→ **EXCERPTED RECORDS**
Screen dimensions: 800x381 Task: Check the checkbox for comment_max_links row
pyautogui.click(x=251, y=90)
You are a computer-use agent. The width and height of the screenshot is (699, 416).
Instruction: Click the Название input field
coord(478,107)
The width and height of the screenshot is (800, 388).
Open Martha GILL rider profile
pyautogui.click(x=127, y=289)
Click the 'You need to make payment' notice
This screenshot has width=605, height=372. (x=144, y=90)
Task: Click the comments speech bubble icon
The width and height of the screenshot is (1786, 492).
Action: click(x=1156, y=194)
---
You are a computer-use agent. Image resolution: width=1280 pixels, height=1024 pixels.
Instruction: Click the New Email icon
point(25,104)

→ **TASK BRIEF**
Transcribe each line of the data above, unaltered, from the one where "Open Martha GILL rider profile" appears to the one where "Task: Click the comments speech bubble icon" appears, inclusive of both.

→ **RESPONSE BOX**
Open Martha GILL rider profile
pyautogui.click(x=127, y=289)
Click the 'You need to make payment' notice
This screenshot has width=605, height=372. (x=144, y=90)
Task: Click the comments speech bubble icon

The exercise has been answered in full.